Federal public servants too afraid to speak truth to those in power: study
Canada’s public service leaders have a problem telling the truth to their political bosses.
A new report, Top of Mind, says they feel illequipped to gather evidence for policy advice, especially in a world where facts are distorted and drowned out by disinformation, polarization and hyperpartisan politics.
To make matters worse, they appear afraid to tell their political masters the hard truths when they do find them.
Getting back to the basics in policy-making and execution are among the top worries that senior bureaucrats raised in the new study into the state of the public service in Canada. It was conducted by two think-tanks, the Ottawa-based Institute on Governance (IOG), and the Brian Mulroney Institute of Government at St. Francis Xavier University.
The study, launched in the middle of the pandemic, was aimed at understanding the challenges these executives face when doing their jobs, which is to provide reliable, well-run services for Canadians as well as policy advice to ministers. It was based on interviews with 42 senior leaders from all levels of government and a survey of 2,355 public servants in the same departments and agencies.
The big worries — which many felt were accelerated by the pandemic — included falling trust in government; the decline in sharing “fearless advice”; a hollowing out of policy capacity; a post-pandemic economic reckoning; conflicts between different levels of government; and the need for public service reform.
The report didn’t dig into the root causes, but the responses raise enough red flags to justify a debate and development of a roadmap for reform, said Stephen Van Dine, IOG’S senior vice-president, public governance.
“We have enough from this report to say we better be looking into this,” he said.

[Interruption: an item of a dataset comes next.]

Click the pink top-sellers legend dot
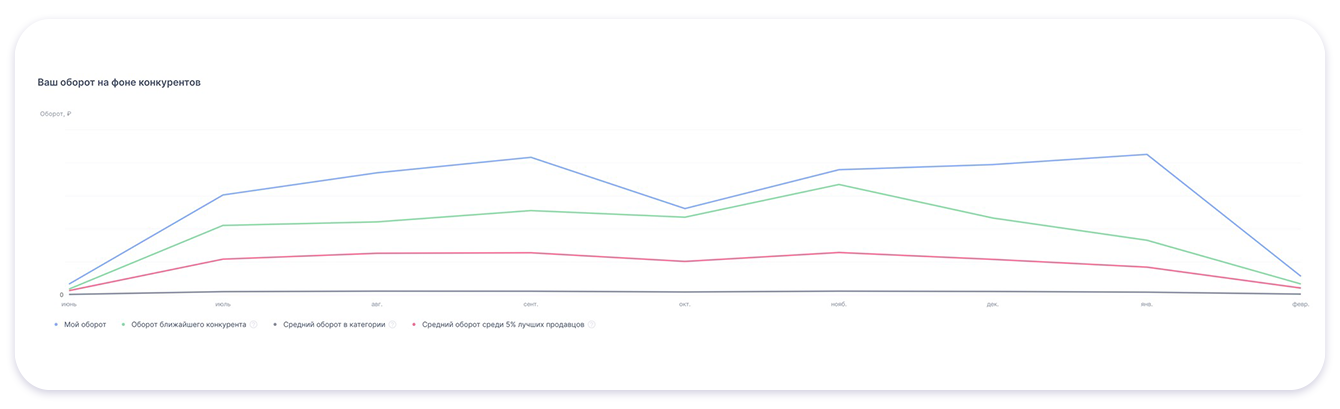This screenshot has width=1340, height=409. pyautogui.click(x=414, y=325)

An impartial public service is a cornerstone of Canada’s democracy. Bureaucrats are supposed to speak truth to power. The ethos of “fearless advice and loyal implementation” is its motto, and public servants take an oath to uphold it when hired.

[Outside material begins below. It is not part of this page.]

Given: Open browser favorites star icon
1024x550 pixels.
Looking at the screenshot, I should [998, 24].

“The participants felt rational thought and evidencebased decision-making are being circumvented by politicization, polarization and disinformation,” said Van Dine.

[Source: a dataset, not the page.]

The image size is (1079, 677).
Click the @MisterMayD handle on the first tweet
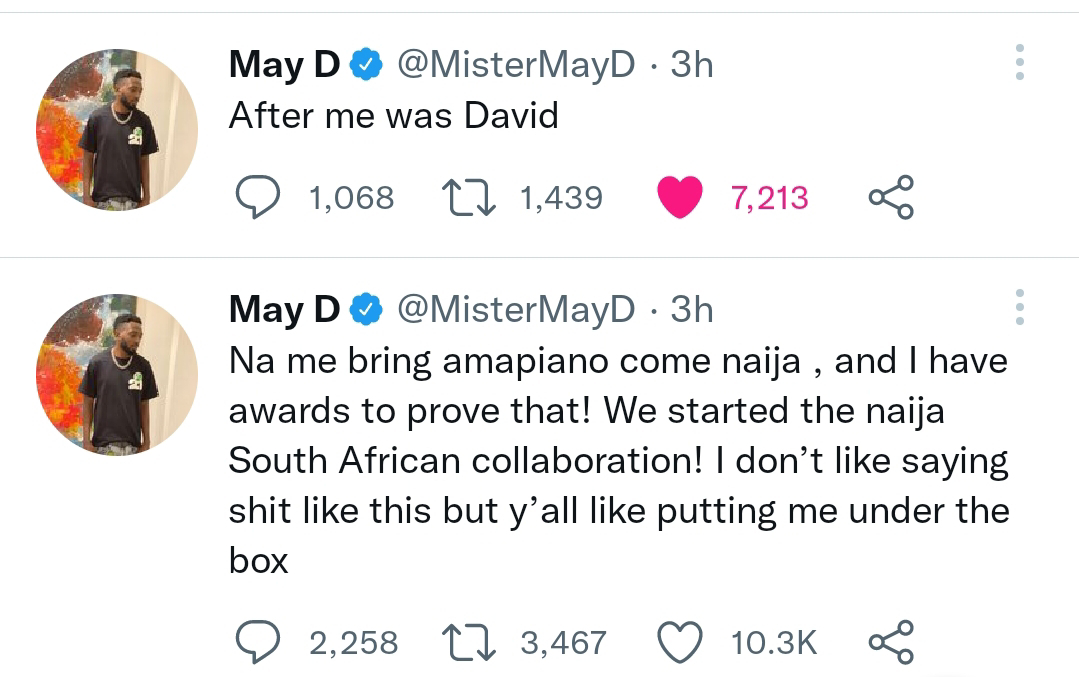(516, 65)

“Do public servants have access to enough truth to give fearless advice? If all their information is coming from above rather than from networks in and outside government, how much truth is there really? What happened to the role of public education in the policy development process?”
The responses paint a picture of a bureaucracy that’s too isolated from Canadians and not independent enough from politics, said Van Dine.
Over the years, rules restricting travel and hospitality expenses put a damper on public servants’ ability to meet with provincial counterparts, industry representatives and civil society. They aren’t networking, developing contacts outside of government, or educating Canadians about the factors at play in policymaking.
“This has isolated the public service from the outside world and given the outside world the only door into government, which is through the Prime Minister’s Office or a minister’s office,” said Van Dine.
But public servants need new skills and modern technology. They need people who think digital, understand systems, analytics, data and can manage projects. That means attracting people to government and hiring them more quickly than the eight months it takes now.
All of this is having an impact on a long-strained relationship between public servants and ministers. Twothirds of respondents said that relationship was “an important challenge that requires more effective management.”